Hood points out that some of the most powerful Democrats Young has worked with on committees, like Congressman George Miller of California and the late Jim Oberstar of Minnesota, have attested to Young’s willingness to work across the aisle, to hear people out and to seek opposing views, at least behind the scenes.
“He’ll tell you — and I agree because I’ve watched him work for all these years — if you ask any member of Congress whose the congressman from Alaska, they’re going to know his name,” Hood says. “They may not like him, but honest to God when it comes to the bottom line, they respect him because they know how effective he is.”
But Forrest Dunbar, the 30-year-old Democrat running against Young, recounts other episodes of Young’s that he says are an embarrassment: Last year, when Young used a derogatory term for Latinos. This June, when he caught on C-SPAN with his thumbs in his ears, making faces on the floor of the House. This July, when Young announced his disgust that a Maryland Congresswoman supported the EPA in a bill related to the Pebble mine.
“I’ll be damned if I’m going to watch somebody from Maryland or any other state, start telling me or anybody in Alaska how we should be running our state!” Young shouted during a committee meeting.
Dunbar says that style doesn’t work now that Young is no longer a powerful chairman of a congressional committee, as he was for a dozen years, ending in 2007.
“He was effective once,” Dunbar says. “Now, not only is he not powerful, but he’s also counterproductive, because he still has that same style, so when he’s getting up there and yelling at people and he’s belittling people, they know that he’s speaking loudly and carrying a small stick, and that’s not effective.”

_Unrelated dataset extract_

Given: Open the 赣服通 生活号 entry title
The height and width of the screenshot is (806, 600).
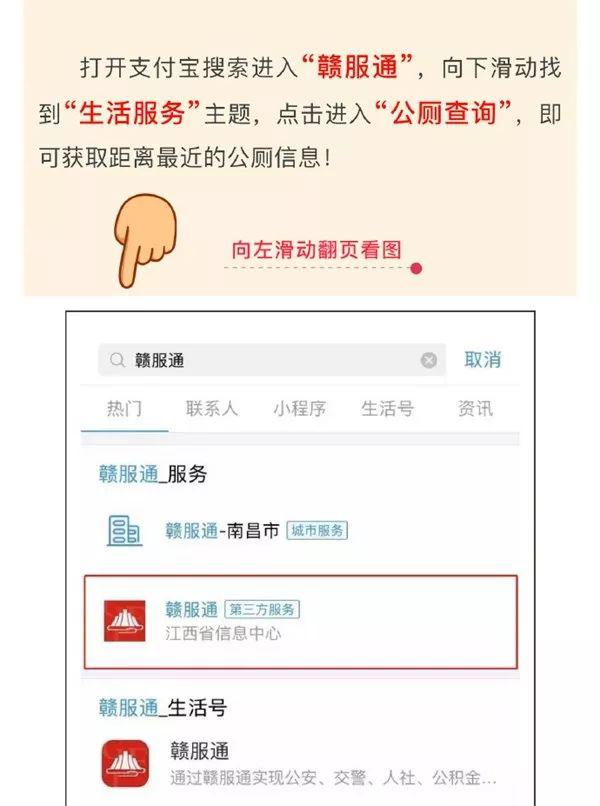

Dunbar also says Young has lost clout because of an ethics case that hung over his head for years. What began as a Justice Department investigation fizzled down this summer to a House Ethics Committee letter of reproval. It says Young accepted improper gifts, including hunting trips, and misused campaign funds. To make it right, Young had to repay less than $60,000, half to his own campaign.
It was Republican-imposed term limits, though, that forced Young to step down as chairman of the Natural Resources Committee, and then the Transportation Committee. He’s now chairman of the subcommittee on Indian and Alaska Native Affairs, and Young says that’s more than Dunbar would be if he were elected.
“Can I be a chairman of a full committee? Probably not,” Young says. “It’s not an impossibility. But that does not make me ineffective. I’m very effective in what I do. I probably get more done than, very frankly, anybody else in the delegation.”
In fact, so far in this two-year Congress, three bills Young sponsored became law. In a Congress that passes very few bills, only one member has done better. The non-partisan website GovTrack gave Young high marks for bipartisanship last year, and says he was one of the best at getting bills through committee.
Young has, on occasion, apologized for things he’s said or done. At the Anchorage Chamber luncheon, he said those who say he’s obnoxious and a bit of a bully are right, but Young says he’s doing it for the good of the state.
“You don’t need somebody who is timid,” he told his constituents. “You don’t need somebody who’s slick. You don’t need somebody that’s going to do everything to make people happy. You need somebody who is going to fight for you and I’ve been able to do that.”